The morphology of OVA-NP was determined by transmission and scanning electron microscopy (Fig. 2). Electron microscopy images evidence the presence of sphere-shaped structures, corresponding to the common architecture of this type of polysaccharide nanoparticles [12, 45].
OVA-NPs were further characterized to confirm the association of the model protein. For this purpose, the unbound OVA remaining in the supernatant following centrifugation of the nanoparticles was quantified by Bradford protein assay. With the highest theoretical loading of 6.7% (w/w), results showed an association efficiency close to 50% (46 ± 19%). Considering the theoretical OVA loading, its association efficiency and the production yield of the blank nanoparticles, the final loading capacity of the OVA-loaded nanoparticles would be of 3.6% (w/w).

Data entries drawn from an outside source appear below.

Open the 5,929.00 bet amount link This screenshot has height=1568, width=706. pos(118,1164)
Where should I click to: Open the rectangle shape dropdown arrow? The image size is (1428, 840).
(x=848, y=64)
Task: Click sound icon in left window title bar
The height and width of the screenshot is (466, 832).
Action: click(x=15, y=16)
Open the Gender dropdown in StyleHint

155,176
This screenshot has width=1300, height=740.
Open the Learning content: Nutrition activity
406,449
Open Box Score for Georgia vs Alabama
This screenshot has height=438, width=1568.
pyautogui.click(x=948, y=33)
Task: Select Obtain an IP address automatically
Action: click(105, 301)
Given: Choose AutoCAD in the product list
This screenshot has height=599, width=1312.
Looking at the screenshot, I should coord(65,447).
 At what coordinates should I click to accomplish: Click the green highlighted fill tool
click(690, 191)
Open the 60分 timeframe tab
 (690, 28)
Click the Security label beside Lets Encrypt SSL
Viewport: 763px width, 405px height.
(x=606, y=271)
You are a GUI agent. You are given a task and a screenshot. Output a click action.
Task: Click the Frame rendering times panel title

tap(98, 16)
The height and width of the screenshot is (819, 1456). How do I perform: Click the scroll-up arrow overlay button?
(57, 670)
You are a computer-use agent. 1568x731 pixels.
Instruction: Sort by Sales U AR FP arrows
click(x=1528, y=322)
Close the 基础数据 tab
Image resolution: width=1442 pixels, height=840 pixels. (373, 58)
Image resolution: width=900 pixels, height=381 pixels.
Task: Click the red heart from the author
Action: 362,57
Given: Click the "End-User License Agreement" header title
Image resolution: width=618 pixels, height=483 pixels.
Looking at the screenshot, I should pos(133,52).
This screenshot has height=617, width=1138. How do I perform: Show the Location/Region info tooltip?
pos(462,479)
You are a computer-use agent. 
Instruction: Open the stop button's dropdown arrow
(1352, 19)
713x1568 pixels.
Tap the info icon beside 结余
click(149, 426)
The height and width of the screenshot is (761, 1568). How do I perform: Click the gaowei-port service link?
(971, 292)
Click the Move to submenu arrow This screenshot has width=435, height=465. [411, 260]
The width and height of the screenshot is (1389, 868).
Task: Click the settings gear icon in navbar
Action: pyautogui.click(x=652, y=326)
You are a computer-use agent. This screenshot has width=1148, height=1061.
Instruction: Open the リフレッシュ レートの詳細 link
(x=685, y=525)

Finally, the integrity of the antigen following association to the nanoparticles, was assessed in a Western blot assay, using a specific anti-OVA primary antibody and a secondary fluorescent antibody. As shown in supplementary Fig. 2, the protein band intensity corresponding to ovalbumin associated to CS:CMβG nanoparticles was similar to the one corresponding to the control (ovalbumin solution at the same concentration). This leads to the conclusion that antigen integrity was not affected by the association to the NPs, therefore potentially maintaining its immunological properties.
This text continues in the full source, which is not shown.